Collected data
══════════════════════════════
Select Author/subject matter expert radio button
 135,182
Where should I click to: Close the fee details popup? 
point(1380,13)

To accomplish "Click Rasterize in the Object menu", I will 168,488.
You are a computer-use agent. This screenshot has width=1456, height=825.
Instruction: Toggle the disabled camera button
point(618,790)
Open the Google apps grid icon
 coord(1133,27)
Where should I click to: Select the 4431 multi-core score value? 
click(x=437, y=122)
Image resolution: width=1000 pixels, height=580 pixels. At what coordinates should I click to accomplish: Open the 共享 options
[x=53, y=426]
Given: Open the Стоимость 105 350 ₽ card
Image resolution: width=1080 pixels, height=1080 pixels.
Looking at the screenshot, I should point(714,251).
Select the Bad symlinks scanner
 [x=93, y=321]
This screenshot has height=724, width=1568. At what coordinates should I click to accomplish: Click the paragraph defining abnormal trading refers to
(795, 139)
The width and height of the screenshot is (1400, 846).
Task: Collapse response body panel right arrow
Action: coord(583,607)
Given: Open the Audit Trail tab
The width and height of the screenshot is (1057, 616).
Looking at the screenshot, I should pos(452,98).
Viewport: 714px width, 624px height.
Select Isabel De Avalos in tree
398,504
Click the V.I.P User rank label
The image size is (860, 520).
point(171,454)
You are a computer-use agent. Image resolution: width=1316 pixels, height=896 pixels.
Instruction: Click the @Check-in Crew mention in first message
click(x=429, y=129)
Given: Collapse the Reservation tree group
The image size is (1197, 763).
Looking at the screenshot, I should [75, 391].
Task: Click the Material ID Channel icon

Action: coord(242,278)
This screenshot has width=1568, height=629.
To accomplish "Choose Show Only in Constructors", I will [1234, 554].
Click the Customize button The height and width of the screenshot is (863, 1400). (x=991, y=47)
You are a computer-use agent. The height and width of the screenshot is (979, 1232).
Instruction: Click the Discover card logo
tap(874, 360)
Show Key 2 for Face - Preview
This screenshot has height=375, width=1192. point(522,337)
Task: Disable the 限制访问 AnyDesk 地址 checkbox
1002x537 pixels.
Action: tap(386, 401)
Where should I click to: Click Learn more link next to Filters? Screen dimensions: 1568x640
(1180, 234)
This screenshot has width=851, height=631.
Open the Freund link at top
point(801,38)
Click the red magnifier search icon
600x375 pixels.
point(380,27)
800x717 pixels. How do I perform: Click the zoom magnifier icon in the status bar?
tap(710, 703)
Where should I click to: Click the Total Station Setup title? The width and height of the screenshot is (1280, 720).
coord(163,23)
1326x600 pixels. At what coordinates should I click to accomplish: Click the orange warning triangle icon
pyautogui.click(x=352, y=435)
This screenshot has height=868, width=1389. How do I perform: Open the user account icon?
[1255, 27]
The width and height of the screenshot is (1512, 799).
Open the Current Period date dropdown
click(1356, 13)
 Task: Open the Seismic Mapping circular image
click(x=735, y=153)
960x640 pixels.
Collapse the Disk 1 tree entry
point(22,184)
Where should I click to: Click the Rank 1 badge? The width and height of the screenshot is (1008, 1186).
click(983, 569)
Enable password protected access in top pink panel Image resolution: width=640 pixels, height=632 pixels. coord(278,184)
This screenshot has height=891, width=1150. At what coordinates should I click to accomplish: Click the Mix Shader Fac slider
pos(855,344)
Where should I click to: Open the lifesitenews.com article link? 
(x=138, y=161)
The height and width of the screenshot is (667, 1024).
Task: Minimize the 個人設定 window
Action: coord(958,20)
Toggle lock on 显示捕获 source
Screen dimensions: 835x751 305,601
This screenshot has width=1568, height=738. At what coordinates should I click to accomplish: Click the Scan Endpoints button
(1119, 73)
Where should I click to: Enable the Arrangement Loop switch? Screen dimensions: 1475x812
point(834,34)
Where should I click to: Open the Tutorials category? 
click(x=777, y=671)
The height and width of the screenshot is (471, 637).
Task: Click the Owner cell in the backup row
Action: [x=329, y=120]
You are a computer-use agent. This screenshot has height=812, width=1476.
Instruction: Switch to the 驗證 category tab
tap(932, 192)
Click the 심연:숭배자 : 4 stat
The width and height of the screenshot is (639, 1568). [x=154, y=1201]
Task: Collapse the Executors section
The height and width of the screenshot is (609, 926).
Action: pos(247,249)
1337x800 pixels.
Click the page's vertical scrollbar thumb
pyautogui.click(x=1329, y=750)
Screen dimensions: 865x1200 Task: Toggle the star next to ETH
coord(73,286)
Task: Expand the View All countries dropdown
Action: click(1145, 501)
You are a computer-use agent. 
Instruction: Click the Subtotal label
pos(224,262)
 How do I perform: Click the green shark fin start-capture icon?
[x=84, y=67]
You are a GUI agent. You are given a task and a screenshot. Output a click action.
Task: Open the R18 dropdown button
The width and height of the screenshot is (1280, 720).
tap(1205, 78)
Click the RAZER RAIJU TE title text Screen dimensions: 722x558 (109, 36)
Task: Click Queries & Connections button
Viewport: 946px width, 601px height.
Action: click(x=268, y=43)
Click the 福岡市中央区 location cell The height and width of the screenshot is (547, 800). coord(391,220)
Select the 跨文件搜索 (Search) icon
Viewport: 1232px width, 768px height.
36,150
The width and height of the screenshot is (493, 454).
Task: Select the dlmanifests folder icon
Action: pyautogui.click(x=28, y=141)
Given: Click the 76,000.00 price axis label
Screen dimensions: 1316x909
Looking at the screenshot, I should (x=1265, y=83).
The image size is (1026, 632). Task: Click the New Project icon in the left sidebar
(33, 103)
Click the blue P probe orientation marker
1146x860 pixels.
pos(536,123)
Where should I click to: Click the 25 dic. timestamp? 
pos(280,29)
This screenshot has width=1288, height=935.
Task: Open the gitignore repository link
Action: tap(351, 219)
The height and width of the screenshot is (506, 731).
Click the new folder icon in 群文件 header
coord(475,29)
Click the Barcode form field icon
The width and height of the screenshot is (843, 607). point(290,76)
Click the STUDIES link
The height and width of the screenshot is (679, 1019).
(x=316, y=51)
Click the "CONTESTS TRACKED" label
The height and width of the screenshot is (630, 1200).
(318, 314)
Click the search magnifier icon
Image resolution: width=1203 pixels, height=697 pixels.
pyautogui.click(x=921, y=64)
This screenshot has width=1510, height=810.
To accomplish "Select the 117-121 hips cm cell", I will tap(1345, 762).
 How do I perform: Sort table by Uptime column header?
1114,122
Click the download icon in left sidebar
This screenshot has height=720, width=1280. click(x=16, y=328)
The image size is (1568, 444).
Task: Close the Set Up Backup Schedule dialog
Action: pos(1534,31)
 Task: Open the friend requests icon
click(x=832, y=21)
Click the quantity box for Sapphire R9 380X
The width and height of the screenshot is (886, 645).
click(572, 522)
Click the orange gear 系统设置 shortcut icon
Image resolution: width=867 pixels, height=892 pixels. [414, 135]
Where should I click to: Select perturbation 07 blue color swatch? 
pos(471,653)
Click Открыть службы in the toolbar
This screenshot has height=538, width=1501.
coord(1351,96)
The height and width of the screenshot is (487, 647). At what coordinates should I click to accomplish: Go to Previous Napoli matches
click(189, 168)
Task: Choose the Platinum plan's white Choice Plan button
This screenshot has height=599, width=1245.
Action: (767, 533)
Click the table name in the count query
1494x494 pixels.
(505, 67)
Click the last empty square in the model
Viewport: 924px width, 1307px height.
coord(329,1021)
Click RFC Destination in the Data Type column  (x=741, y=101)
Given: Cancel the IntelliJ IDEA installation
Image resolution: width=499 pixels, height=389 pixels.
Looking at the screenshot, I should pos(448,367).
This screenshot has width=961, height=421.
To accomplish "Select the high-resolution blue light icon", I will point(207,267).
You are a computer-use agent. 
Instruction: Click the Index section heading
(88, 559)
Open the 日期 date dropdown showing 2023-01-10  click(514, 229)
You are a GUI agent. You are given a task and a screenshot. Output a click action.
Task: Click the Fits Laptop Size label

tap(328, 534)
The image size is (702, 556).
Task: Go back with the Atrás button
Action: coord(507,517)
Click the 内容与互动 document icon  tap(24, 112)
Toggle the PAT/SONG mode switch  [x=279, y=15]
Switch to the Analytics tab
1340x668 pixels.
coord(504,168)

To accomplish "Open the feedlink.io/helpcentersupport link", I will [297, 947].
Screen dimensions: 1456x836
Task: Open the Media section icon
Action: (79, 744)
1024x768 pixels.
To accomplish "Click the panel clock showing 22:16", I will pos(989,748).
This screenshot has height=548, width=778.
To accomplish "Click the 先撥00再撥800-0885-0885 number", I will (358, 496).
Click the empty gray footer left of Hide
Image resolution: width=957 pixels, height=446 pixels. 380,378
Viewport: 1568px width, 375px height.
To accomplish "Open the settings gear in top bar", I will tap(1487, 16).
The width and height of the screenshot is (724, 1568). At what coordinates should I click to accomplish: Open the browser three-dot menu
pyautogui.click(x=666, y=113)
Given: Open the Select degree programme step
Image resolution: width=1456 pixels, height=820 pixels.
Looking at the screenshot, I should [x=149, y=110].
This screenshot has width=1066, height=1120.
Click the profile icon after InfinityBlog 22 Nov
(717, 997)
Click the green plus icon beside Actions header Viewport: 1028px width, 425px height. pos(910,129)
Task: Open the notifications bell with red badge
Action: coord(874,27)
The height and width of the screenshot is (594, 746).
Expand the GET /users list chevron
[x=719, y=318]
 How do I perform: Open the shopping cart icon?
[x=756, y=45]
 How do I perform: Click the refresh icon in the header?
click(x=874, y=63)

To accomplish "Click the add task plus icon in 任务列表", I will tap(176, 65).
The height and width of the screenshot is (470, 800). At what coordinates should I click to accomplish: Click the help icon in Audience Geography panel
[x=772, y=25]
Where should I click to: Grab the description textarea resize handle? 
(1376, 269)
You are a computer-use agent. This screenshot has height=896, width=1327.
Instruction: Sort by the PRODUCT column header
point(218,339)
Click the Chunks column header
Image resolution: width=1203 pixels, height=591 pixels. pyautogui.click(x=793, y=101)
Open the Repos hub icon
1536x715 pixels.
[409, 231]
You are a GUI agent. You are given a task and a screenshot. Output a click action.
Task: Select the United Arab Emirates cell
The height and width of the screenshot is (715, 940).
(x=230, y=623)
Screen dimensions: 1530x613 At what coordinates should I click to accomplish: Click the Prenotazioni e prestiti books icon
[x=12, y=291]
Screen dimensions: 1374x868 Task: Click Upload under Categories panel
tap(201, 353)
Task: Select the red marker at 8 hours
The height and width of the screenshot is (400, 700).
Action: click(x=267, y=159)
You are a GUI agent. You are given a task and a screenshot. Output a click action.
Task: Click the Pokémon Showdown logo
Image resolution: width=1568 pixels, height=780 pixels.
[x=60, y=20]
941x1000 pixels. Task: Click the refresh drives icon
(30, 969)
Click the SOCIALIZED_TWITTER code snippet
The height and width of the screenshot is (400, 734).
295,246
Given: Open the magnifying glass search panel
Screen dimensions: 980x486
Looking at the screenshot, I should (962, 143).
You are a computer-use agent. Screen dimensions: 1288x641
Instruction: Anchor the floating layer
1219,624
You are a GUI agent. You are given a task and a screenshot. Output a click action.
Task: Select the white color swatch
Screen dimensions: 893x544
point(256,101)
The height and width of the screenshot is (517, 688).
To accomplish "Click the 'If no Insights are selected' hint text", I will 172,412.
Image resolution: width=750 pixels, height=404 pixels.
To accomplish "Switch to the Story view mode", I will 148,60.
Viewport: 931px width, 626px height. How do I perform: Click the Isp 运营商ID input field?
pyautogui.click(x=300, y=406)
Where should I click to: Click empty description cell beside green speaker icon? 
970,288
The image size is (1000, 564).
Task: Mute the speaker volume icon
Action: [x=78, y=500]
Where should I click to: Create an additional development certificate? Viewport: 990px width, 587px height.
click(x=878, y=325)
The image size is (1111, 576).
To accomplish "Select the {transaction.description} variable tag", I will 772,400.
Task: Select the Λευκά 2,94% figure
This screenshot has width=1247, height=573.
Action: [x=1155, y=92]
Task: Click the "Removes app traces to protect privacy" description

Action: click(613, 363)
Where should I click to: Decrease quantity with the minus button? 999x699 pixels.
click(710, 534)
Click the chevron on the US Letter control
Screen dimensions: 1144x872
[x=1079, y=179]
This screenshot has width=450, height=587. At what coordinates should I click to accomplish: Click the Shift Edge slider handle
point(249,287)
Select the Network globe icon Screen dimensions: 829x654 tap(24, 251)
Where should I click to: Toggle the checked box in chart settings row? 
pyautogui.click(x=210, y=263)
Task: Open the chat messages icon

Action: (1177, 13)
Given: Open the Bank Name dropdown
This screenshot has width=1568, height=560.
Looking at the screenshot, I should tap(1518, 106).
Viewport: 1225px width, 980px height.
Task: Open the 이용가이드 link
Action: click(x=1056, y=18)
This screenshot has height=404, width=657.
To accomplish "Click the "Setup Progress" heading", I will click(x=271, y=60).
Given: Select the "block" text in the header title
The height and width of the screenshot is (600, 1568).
══════════════════════════════
» **ASSIGNMENT**
Your answer should be the exact lines above from the one with "Image resolution: width=1568" through the one with "Given: Open the magnifying glass search panel", both included, and nothing besides.

» **EXPECTED OUTPUT**
Image resolution: width=1568 pixels, height=780 pixels.
[x=60, y=20]
941x1000 pixels. Task: Click the refresh drives icon
(30, 969)
Click the SOCIALIZED_TWITTER code snippet
The height and width of the screenshot is (400, 734).
295,246
Given: Open the magnifying glass search panel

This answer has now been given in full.